» **TASK BRIEF**: Print out the data below in full, exactly as written.
::: INFORMATION SUPPLIED :::
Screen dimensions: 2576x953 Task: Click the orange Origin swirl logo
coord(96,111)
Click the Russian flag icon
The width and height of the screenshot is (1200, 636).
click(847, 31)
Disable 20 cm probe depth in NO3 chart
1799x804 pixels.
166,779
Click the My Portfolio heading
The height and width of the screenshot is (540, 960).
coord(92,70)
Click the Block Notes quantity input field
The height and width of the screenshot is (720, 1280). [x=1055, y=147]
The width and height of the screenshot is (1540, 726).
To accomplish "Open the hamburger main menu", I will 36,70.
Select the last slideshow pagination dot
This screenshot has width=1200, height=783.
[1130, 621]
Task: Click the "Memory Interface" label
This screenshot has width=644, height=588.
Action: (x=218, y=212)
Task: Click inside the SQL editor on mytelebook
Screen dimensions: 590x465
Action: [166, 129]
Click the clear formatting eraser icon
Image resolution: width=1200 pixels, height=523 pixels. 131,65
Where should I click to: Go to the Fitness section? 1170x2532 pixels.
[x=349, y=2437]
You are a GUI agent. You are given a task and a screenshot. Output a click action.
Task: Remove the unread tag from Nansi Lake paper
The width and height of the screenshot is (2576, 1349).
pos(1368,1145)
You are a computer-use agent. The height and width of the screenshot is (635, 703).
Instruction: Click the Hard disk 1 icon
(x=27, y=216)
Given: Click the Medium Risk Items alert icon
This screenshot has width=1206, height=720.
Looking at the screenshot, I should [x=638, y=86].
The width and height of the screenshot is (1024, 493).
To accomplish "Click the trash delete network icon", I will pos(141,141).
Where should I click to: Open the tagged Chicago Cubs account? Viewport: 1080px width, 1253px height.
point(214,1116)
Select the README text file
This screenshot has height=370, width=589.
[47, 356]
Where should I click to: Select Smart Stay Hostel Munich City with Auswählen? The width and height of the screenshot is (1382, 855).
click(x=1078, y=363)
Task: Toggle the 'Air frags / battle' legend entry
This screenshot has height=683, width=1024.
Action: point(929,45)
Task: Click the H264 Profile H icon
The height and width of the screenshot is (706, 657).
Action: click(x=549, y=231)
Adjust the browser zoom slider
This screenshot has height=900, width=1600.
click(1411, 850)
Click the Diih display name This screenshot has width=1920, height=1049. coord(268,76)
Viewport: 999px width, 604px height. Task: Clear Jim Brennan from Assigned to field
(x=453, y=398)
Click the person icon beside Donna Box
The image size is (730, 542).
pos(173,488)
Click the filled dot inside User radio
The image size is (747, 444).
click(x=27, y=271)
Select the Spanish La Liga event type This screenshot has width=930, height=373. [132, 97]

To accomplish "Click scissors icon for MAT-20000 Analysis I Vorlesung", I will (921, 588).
:::
» **SOLVED EXERCISE**:
Screen dimensions: 2576x953 Task: Click the orange Origin swirl logo
coord(96,111)
Click the Russian flag icon
The width and height of the screenshot is (1200, 636).
click(847, 31)
Disable 20 cm probe depth in NO3 chart
1799x804 pixels.
166,779
Click the My Portfolio heading
The height and width of the screenshot is (540, 960).
coord(92,70)
Click the Block Notes quantity input field
The height and width of the screenshot is (720, 1280). [x=1055, y=147]
The width and height of the screenshot is (1540, 726).
To accomplish "Open the hamburger main menu", I will 36,70.
Select the last slideshow pagination dot
This screenshot has width=1200, height=783.
[1130, 621]
Task: Click the "Memory Interface" label
This screenshot has width=644, height=588.
Action: (x=218, y=212)
Task: Click inside the SQL editor on mytelebook
Screen dimensions: 590x465
Action: [166, 129]
Click the clear formatting eraser icon
Image resolution: width=1200 pixels, height=523 pixels. 131,65
Where should I click to: Go to the Fitness section? 1170x2532 pixels.
[x=349, y=2437]
You are a GUI agent. You are given a task and a screenshot. Output a click action.
Task: Remove the unread tag from Nansi Lake paper
The width and height of the screenshot is (2576, 1349).
pos(1368,1145)
You are a computer-use agent. The height and width of the screenshot is (635, 703).
Instruction: Click the Hard disk 1 icon
(x=27, y=216)
Given: Click the Medium Risk Items alert icon
This screenshot has width=1206, height=720.
Looking at the screenshot, I should [x=638, y=86].
The width and height of the screenshot is (1024, 493).
To accomplish "Click the trash delete network icon", I will pos(141,141).
Where should I click to: Open the tagged Chicago Cubs account? Viewport: 1080px width, 1253px height.
point(214,1116)
Select the README text file
This screenshot has height=370, width=589.
[47, 356]
Where should I click to: Select Smart Stay Hostel Munich City with Auswählen? The width and height of the screenshot is (1382, 855).
click(x=1078, y=363)
Task: Toggle the 'Air frags / battle' legend entry
This screenshot has height=683, width=1024.
Action: point(929,45)
Task: Click the H264 Profile H icon
The height and width of the screenshot is (706, 657).
Action: click(x=549, y=231)
Adjust the browser zoom slider
This screenshot has height=900, width=1600.
click(1411, 850)
Click the Diih display name This screenshot has width=1920, height=1049. coord(268,76)
Viewport: 999px width, 604px height. Task: Clear Jim Brennan from Assigned to field
(x=453, y=398)
Click the person icon beside Donna Box
The image size is (730, 542).
pos(173,488)
Click the filled dot inside User radio
The image size is (747, 444).
click(x=27, y=271)
Select the Spanish La Liga event type This screenshot has width=930, height=373. [132, 97]

To accomplish "Click scissors icon for MAT-20000 Analysis I Vorlesung", I will (921, 588).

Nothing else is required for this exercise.